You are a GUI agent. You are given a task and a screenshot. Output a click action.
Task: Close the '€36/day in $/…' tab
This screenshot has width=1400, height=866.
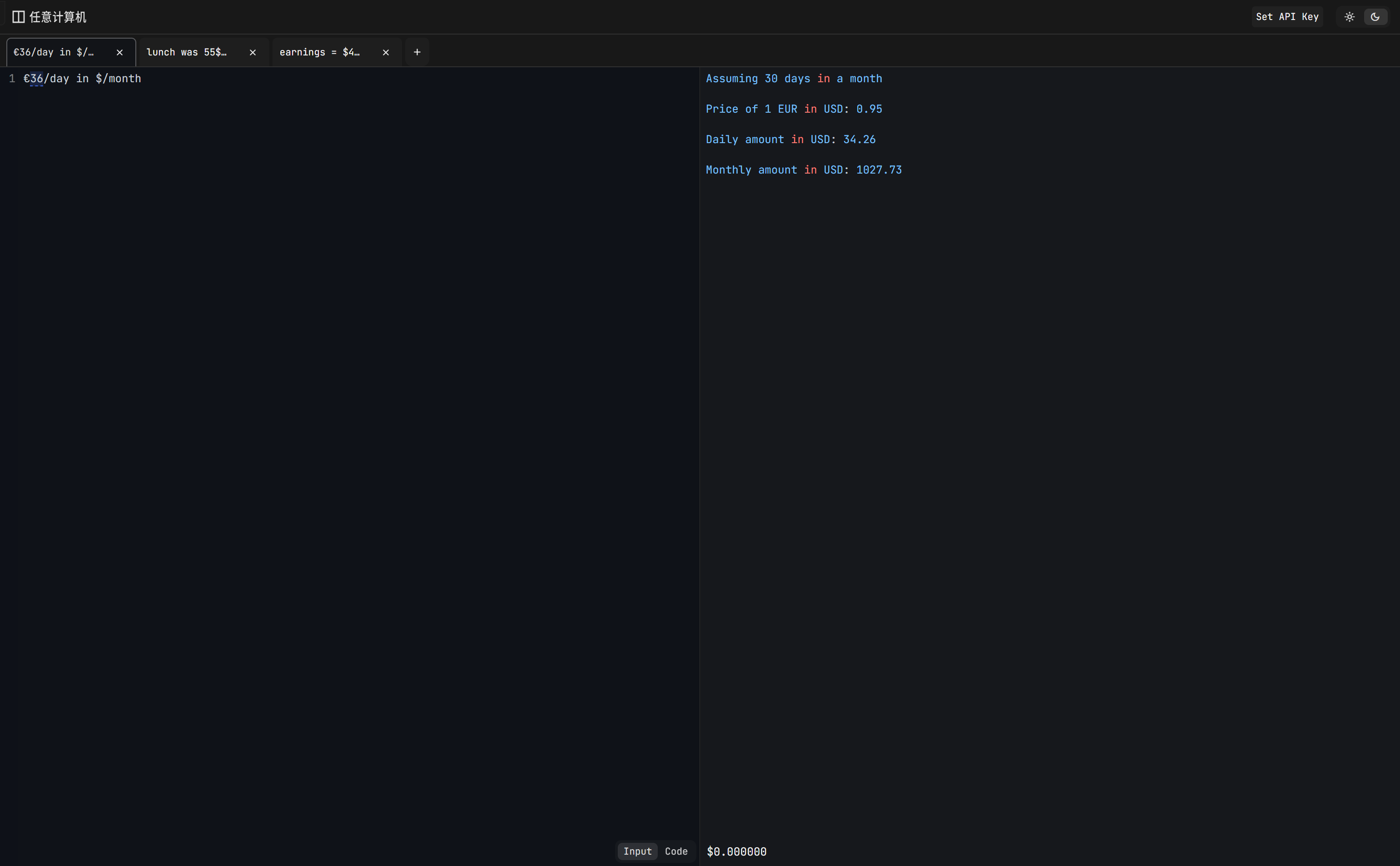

...

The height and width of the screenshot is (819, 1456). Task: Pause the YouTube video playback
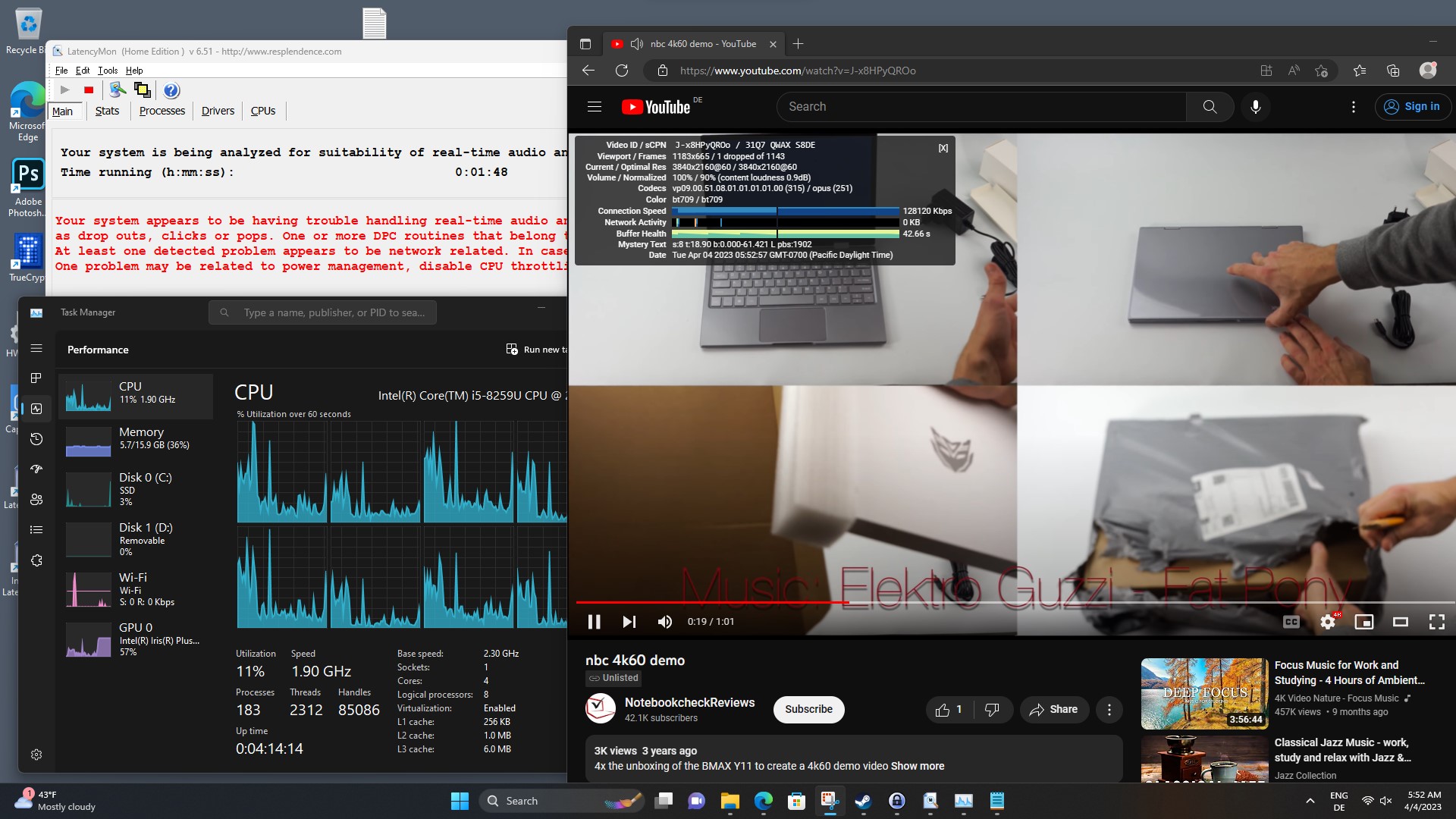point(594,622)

Your goal = What you return should be exactly the lines above, starting at the one with "You are a GUI" and ending at the one with "This screenshot has width=1400, height=866.", and nothing else.

Response to this exercise =
You are a GUI agent. You are given a task and a screenshot. Output a click action.
Task: Close the '€36/day in $/…' tab
This screenshot has width=1400, height=866.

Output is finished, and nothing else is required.